Thursday 7 April 2016

Translation Errors Can be World Shakingly Important

Translation Errors
One would hope that professional translation services in Australia know their languages so well that errors just don’t happen or at least the proofreader spots the errors in time before they get passed on to the client. Translation errors have happened frequently throughout history and in many cases, they have just caused minor confusion or even mirth, but occasionally they have been very serious omissions. If you are looking for a professional translator in Australia, it’s always worth making sure you use a NAATI translation provider. NAATI is the Australian national accreditation authority for translators and interpreters.

Some of the best known translation errors get passed around time and time again. Some of them continue to amuse but others are a chilling reminder of the importance of getting translation or interpreting right.

In the ‘serious’ category are the well known Miami hospital story of a Cuban man, Willie Ramirez, who was taken to hospital in a coma. His relatives couldn’t speak good enough English to explain what they thought was the problem, so a bilingual hospital worker was used to do the translation. The family said that Willie was intoxicado, meaning, in Spanish, that he was suffering from some type of food poisoning. The amateur translator mistook the word as being intoxicated and that’s how the hospital treated him, or more exactly, didn’t treat him, until it was too late. Willie ended up being paralysed because of the translation mistake and later successfully sued the hospital for damages to the tune of over 70 million dollars.

Another commonly quoted mistranslation was a phrase used by Russia’s Nikita Khruschev in the Soviet era cold war period. The Russian president was translated as saying that the Russians would ‘bury’ the Americans. It was enough for the U.S. military to prepare themselves for the worst: nuclear war. In fact, Khruschev was merely bluffing. His Russian, if it had been translated by a more professional translator, would have shown that he was only telling the Americans that the Russians would be still around to see the Americans ‘buried’, i.e. they would outlive them. 
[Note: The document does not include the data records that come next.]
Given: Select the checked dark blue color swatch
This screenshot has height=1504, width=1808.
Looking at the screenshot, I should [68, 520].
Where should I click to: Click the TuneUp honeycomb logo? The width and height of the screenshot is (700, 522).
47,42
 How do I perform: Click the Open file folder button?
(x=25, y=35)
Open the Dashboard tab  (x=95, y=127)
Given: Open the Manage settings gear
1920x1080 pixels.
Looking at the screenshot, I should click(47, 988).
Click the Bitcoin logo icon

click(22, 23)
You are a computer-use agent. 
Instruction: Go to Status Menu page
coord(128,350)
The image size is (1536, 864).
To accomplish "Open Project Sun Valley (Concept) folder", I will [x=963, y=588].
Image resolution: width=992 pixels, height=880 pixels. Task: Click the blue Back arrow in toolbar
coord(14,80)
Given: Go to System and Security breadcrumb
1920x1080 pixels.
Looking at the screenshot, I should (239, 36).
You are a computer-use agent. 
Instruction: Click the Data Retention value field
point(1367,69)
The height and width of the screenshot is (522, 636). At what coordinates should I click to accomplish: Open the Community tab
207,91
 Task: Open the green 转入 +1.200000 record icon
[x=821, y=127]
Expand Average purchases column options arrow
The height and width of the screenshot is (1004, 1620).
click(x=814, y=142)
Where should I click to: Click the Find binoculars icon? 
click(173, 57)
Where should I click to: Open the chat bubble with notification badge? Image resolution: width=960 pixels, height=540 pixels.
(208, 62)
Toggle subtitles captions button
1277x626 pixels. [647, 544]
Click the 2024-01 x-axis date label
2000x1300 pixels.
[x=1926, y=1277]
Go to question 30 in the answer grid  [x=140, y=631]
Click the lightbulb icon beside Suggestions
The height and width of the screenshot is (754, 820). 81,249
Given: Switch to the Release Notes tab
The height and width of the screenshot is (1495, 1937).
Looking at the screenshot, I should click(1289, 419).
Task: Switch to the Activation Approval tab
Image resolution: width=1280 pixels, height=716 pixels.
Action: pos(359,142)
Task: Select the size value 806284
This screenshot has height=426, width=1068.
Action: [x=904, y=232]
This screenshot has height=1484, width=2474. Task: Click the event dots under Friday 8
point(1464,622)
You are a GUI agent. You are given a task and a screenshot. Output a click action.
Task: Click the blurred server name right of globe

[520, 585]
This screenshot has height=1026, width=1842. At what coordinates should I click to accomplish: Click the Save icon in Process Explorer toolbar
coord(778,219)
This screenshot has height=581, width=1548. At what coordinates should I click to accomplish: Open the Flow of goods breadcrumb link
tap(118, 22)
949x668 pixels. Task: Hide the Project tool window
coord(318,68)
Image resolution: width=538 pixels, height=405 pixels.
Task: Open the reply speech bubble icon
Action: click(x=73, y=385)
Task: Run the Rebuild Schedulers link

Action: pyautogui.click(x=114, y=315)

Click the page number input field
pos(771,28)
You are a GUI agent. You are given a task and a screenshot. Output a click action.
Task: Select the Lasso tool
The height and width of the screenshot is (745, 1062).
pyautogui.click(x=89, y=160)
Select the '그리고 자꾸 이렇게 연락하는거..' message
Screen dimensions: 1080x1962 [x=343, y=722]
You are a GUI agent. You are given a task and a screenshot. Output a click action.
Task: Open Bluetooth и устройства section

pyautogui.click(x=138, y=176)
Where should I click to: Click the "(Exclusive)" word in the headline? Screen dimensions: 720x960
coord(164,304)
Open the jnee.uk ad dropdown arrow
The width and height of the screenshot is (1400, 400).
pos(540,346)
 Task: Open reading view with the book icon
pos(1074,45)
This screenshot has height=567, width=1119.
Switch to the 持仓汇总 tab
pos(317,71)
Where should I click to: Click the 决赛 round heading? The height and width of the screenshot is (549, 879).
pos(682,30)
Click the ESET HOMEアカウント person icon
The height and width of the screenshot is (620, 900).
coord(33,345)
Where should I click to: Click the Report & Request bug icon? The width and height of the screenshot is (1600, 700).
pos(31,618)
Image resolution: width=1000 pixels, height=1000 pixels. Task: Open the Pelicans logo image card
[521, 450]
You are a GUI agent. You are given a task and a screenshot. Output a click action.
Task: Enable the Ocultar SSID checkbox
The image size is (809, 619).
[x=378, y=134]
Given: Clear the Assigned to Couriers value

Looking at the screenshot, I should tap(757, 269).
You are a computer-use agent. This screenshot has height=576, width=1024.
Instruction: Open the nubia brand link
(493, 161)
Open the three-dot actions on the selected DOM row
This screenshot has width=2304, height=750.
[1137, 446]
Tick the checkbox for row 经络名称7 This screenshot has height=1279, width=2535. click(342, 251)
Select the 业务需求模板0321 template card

Of course, not all translation errors are quite so serious. There are the funny ones, too. The U.S. President Jimmy Carter took on a rather poor Polish translator when he visited Poland in 1977. Of the many translation errors during that visit, one message he had for the Poles was that he had ‘abandoned’ his own country. He actually meant that he had left his country on a visit. He then told his hosts that he understood their ‘lusts’, actually meaning their desire for a better future!

And then, of course, there is the old KFC slogan mistranslation which keeps on being retold. That’s when ‘finger lickin’ chicken’ was translated into Chinese as ‘eat your fingers’. Fortunately, most Chinese saw the translation error for what it was and avoided ending up fingerless!